原文节选
■ ■ ■ ■ ■ ■ ■

Description：

给出 $a[i][j]$ 和 $b[i][j]$ ，把所有两两配对最小化 $\frac{a[p11][p12]+a[p21][p22]+\cdots+a[pk1][pk2]}{b[p11][p12]+b[p21][p22]+\cdots+b[pk1][pk2]}$ 。

$1\leqslant n \leqslant 100$

Solution：

$01$ 分数规划，先二分一个 $k$ ，然后设 $s[i][j]=a[i][j]-k\times b[i][j]$ ，按 $s[i][j]$ 求二分图最大权匹配判一下是否大于零，如果小于零，说明大了，否则说明小了。

Code：

#include<algorithm>

#include<iostream>

#include<cstdlib>

#include<cstdio>

#include<cmath>

#include<queue>

#include<cstring>

using namespace std;

int n;

#define MAXN 210

int a[MAXN][MAXN],b[MAXN][MAXN];

const double eps = 1e-8;

struct edge

{

	int to,nxt,f;

	double c;

}e[MAXN * MAXN + MAXN * 2];

int edgenum = 0;

int lin[MAXN];

void add(int a,int b,int f,double c)

{

	e[edgenum].to = b;e[edgenum].f = f;e[edgenum].c =  c;e[edgenum].nxt = lin[a];lin[a] = edgenum;++edgenum;

	e[edgenum].to = a;e[edgenum].f = 0;e[edgenum].c = -c;e[edgenum].nxt = lin[b];lin[b] = edgenum;++edgenum;

	return;

}

int s,t;

void build(double k)

{

	s = 2 * n + 1;t = s + 1;

	memset(lin,-1,sizeof(lin));edgenum = 0;

	for(int i = 1;i <= n;++i)

		for(int j = 1;j <= n;++j)

			add(i,j + n,1,a[i][j] - k * b[i][j]);

	for(int i = 1;i <= n;++i)

		add(s,i,1,0),add(i + n,t,1,0);

	return;

}

double d[MAXN];

int pre[MAXN],rate[MAXN];

bool inq[MAXN];

#define INF 0x3f3f3f3f

bool equal(double a,double b){return fabs(a - b) < eps;}

bool SPFA()

■ ■ ■ ■ ■ ■ ■

提取条目

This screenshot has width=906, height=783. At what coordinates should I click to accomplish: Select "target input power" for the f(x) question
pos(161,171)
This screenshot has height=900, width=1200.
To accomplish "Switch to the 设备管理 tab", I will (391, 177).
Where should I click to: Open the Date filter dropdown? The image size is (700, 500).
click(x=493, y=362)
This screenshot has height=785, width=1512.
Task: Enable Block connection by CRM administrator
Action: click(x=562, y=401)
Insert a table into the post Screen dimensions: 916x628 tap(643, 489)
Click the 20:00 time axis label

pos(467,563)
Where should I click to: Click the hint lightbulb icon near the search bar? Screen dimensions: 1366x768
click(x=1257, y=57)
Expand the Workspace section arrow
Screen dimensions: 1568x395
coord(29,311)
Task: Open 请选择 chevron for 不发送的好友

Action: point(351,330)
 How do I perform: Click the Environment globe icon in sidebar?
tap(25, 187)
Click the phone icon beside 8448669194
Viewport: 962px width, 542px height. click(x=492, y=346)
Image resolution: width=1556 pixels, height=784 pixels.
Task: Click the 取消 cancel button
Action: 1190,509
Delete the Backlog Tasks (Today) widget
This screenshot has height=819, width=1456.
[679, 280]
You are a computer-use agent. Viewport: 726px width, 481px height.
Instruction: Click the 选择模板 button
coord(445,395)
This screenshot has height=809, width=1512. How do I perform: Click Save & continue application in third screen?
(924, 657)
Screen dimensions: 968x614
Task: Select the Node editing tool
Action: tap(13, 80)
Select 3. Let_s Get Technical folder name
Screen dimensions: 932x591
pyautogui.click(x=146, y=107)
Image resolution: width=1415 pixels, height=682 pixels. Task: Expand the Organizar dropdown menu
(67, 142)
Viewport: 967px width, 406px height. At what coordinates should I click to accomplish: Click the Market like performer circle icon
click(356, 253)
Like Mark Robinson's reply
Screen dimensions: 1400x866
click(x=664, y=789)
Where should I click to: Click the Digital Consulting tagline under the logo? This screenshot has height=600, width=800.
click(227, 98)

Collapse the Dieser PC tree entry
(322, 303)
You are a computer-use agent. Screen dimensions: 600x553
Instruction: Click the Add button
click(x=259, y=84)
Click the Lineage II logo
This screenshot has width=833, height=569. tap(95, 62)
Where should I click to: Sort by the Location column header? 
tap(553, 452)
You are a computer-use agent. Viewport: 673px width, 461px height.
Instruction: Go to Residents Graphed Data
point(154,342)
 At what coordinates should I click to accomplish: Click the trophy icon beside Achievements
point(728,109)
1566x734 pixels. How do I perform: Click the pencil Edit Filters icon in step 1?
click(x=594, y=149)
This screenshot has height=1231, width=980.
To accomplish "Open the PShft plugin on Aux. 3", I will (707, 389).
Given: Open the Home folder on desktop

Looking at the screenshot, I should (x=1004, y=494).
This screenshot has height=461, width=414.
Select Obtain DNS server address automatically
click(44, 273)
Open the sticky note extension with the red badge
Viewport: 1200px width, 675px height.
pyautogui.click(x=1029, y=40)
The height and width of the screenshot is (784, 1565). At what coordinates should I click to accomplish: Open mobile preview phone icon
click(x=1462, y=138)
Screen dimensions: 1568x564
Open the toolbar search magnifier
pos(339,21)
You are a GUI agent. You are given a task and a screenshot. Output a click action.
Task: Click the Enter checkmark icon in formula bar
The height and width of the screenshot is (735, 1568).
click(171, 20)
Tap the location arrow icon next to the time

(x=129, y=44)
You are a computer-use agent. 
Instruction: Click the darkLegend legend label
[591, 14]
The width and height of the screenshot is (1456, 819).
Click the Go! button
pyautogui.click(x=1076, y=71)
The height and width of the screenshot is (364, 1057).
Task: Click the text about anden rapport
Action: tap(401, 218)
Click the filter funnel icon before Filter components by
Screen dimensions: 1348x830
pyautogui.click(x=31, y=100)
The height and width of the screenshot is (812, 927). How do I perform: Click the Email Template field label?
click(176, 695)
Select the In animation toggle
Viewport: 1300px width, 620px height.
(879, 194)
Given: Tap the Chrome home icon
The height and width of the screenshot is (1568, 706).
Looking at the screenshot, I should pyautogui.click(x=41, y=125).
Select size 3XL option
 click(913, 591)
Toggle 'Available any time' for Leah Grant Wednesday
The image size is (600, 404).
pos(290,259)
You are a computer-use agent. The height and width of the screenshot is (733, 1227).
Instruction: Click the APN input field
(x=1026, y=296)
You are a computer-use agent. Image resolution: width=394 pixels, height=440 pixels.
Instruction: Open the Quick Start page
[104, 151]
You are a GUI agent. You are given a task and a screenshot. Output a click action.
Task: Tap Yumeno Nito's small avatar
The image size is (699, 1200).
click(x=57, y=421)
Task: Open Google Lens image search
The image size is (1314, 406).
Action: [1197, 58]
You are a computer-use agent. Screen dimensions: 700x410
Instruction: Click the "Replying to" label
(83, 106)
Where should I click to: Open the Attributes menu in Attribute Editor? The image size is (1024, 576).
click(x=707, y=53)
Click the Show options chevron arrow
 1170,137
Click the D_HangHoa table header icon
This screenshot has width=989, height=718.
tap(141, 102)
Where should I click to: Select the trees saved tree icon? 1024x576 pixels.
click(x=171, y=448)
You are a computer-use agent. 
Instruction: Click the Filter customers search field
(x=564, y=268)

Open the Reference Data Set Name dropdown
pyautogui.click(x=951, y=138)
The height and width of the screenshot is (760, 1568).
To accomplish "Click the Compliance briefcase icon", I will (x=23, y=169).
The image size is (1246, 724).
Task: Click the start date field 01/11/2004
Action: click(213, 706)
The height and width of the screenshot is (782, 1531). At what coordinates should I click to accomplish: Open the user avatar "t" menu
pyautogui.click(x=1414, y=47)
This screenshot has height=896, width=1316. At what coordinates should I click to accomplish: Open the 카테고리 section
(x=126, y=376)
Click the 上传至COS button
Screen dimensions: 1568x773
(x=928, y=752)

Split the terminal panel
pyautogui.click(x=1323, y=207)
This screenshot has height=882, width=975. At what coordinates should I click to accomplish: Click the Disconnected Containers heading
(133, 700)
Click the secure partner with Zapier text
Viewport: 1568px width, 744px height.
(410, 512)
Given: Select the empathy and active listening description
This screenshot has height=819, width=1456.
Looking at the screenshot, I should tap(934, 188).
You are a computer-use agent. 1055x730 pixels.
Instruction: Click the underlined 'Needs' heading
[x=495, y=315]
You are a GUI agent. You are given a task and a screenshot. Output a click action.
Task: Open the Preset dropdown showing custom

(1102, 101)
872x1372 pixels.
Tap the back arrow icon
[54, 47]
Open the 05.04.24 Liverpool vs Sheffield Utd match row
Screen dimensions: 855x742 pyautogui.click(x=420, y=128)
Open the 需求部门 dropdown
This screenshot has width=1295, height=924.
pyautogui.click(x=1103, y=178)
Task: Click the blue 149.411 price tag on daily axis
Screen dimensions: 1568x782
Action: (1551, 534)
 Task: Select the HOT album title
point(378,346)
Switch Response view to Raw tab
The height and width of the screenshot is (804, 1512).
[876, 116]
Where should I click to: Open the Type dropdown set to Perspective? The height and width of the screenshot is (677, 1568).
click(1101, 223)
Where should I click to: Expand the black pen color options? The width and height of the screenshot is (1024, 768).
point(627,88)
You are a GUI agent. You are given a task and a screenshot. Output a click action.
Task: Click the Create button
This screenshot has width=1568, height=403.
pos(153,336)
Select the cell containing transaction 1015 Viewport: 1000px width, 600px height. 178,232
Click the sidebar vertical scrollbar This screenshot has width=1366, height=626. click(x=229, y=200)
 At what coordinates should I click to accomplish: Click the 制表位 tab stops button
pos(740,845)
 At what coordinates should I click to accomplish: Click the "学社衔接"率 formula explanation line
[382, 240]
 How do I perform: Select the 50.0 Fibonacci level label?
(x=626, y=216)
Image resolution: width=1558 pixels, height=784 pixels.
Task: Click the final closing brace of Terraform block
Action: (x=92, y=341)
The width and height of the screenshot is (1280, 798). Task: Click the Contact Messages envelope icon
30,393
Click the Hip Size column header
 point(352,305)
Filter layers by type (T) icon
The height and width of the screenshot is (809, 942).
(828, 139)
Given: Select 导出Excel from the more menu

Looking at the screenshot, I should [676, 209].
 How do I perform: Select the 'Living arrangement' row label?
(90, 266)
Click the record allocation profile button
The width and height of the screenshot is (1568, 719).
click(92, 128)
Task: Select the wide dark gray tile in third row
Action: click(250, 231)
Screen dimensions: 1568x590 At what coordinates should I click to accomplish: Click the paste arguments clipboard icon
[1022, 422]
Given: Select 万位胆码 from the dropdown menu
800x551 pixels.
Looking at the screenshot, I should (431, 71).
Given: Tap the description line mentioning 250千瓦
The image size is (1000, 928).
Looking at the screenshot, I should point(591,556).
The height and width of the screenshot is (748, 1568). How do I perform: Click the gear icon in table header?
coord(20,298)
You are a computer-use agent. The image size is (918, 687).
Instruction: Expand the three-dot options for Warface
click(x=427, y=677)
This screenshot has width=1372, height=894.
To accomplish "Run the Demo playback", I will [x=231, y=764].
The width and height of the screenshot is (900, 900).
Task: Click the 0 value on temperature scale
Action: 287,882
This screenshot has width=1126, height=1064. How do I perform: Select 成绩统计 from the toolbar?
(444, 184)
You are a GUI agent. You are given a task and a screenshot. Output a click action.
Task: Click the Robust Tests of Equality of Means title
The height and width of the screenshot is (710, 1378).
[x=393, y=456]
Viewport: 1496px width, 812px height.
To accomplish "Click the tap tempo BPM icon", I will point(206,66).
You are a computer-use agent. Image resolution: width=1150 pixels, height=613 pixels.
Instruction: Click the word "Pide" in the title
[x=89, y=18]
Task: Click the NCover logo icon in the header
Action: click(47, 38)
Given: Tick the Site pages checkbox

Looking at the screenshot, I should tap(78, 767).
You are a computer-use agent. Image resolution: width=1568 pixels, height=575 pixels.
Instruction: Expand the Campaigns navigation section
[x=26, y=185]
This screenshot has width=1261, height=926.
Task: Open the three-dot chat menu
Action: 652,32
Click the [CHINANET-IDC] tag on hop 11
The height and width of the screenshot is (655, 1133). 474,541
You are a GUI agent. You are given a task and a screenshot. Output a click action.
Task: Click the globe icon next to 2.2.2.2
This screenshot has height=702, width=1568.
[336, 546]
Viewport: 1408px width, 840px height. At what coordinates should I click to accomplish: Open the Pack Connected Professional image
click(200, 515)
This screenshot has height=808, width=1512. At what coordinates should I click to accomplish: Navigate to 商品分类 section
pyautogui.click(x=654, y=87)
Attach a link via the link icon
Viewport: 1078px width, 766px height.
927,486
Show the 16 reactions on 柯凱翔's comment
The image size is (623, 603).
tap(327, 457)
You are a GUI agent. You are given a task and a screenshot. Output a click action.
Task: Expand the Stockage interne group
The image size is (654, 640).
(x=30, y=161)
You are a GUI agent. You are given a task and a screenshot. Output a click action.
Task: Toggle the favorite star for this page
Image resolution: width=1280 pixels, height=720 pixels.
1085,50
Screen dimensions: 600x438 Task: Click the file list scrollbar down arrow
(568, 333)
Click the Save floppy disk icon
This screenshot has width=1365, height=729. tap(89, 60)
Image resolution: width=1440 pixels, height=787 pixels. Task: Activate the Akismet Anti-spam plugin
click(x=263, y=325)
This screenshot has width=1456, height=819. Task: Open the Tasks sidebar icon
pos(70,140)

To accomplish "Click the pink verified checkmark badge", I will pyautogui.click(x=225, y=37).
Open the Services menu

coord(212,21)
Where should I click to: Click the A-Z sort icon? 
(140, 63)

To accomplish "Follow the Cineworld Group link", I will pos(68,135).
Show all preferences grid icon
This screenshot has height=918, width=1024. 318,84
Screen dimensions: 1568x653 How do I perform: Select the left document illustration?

■ ■ ■ ■ ■ ■ ■

待办事项
1. 打印原文中从“给出 $a[i][j]$ 和”开始、到“b[i][j]$ ，按 $s[i][j]$ 求二分图最大权匹配判一下是否大于零，如果小于零，说明大了，否则说明小了。”结束的这一段，一字不改。
2. 将记录中从含有“Select the cell”的那一行起、到含有“Click the sidebar”的那一行止（首尾两行都算在内）的内容转写为两列CSV，列名分别为“任务”和“值”。每条占一行，任务文本及其答案各放进一个带引号的字段，其中的换行改成空格。
上面的原文与记录之间没有任何关联。

本题答案
1.
给出 $a[i][j]$ 和 $b[i][j]$ ，把所有两两配对最小化 $\frac{a[p11][p12]+a[p21][p22]+\cdots+a[pk1][pk2]}{b[p11][p12]+b[p21][p22]+\cdots+b[pk1][pk2]}$ 。

$1\leqslant n \leqslant 100$

Solution：

$01$ 分数规划，先二分一个 $k$ ，然后设 $s[i][j]=a[i][j]-k\times b[i][j]$ ，按 $s[i][j]$ 求二分图最大权匹配判一下是否大于零，如果小于零，说明大了，否则说明小了。

2.
任务,值
"Select the cell containing transaction 1015 Viewport: 1000px width, 600px height.","178,232"
"Click the sidebar vertical scrollbar This screenshot has width=1366, height=626.","click(x=229, y=200)"